## WORK ORDER
From the entries below, gather every line containing the string "arrow".

## INFORMATION
#####

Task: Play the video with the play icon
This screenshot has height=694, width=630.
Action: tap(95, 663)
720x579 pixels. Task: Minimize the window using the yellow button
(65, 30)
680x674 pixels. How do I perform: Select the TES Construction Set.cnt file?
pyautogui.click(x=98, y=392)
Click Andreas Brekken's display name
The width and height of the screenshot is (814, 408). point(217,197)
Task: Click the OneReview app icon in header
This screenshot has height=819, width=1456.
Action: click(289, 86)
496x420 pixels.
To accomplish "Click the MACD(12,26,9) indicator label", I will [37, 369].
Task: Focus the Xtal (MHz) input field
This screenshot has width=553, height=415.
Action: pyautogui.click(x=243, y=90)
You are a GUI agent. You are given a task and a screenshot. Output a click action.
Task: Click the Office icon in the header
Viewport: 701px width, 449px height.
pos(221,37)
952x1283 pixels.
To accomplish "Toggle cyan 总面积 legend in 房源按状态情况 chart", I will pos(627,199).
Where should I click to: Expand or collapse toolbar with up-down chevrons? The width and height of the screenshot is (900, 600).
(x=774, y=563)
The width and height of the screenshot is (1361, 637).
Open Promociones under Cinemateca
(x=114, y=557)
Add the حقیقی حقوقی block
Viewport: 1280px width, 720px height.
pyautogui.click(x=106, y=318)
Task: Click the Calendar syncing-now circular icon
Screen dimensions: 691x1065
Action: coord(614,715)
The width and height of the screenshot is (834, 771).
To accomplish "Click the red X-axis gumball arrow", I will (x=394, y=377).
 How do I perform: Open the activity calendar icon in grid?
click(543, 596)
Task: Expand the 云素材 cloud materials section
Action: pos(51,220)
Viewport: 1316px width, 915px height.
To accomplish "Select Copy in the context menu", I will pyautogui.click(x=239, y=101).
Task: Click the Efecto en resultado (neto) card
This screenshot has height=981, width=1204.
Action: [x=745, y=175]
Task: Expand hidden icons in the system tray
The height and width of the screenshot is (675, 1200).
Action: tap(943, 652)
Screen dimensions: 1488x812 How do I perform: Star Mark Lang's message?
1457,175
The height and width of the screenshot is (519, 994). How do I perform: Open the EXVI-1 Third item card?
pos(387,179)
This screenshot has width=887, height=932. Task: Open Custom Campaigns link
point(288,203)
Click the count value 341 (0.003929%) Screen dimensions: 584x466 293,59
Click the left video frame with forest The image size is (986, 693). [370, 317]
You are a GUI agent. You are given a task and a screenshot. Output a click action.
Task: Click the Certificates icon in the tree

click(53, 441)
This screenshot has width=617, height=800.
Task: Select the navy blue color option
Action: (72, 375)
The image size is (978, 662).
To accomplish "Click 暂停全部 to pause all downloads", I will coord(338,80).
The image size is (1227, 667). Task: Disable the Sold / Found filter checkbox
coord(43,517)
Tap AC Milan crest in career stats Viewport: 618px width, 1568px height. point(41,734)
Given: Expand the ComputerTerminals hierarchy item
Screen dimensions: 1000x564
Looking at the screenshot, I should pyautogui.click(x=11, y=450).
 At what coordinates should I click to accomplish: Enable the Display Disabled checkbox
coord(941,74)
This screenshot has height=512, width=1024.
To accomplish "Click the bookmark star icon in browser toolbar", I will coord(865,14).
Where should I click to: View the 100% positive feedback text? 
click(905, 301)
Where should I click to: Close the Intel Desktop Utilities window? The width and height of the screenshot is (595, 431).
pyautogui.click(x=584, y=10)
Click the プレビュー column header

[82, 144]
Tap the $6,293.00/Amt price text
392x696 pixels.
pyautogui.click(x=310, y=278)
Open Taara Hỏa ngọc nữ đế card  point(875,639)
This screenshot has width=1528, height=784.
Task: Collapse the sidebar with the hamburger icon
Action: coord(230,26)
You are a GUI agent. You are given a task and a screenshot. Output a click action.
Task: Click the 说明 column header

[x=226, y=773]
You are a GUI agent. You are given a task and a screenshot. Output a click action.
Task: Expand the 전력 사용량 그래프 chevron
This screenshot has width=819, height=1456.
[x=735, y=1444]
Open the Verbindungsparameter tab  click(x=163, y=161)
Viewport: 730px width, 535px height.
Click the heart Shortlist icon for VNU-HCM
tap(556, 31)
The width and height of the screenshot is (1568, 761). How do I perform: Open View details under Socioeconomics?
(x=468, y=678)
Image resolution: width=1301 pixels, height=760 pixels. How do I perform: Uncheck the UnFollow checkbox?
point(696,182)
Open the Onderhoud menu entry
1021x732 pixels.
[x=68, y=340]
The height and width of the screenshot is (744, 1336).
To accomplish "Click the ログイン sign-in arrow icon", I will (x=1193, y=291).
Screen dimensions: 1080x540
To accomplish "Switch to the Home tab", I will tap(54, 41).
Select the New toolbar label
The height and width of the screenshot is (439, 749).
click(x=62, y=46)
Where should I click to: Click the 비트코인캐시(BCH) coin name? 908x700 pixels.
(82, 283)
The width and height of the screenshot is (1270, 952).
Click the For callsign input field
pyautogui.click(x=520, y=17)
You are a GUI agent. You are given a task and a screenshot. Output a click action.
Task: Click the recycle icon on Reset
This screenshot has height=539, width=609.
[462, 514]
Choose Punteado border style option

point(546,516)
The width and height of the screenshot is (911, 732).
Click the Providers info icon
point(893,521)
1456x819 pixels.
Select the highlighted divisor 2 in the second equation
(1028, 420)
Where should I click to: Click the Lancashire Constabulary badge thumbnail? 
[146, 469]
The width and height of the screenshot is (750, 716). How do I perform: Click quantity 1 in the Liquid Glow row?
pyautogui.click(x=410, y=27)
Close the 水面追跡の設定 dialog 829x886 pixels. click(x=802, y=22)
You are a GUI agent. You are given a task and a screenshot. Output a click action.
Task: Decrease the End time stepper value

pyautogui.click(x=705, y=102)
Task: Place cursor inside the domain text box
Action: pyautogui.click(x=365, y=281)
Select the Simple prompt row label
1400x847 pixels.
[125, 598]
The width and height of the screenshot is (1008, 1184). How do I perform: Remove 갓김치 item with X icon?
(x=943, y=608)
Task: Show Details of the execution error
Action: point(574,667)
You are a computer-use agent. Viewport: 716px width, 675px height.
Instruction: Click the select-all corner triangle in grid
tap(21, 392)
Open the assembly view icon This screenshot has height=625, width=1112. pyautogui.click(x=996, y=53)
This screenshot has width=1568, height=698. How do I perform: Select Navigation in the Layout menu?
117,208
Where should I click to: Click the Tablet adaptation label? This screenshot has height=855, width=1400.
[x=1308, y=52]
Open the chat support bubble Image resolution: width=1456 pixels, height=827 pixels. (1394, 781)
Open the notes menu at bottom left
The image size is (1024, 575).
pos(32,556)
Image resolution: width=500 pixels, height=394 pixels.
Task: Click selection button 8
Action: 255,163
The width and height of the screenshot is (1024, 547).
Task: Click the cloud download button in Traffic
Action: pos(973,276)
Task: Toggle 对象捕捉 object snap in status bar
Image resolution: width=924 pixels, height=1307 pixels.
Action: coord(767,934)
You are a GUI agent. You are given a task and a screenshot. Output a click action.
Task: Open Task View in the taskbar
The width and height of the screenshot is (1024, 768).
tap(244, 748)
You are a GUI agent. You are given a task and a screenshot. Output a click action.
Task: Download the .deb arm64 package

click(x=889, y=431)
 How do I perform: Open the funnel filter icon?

#####

## EXPECTED ANSWER
To accomplish "Click the red X-axis gumball arrow", I will (x=394, y=377).
To accomplish "Click the ログイン sign-in arrow icon", I will (x=1193, y=291).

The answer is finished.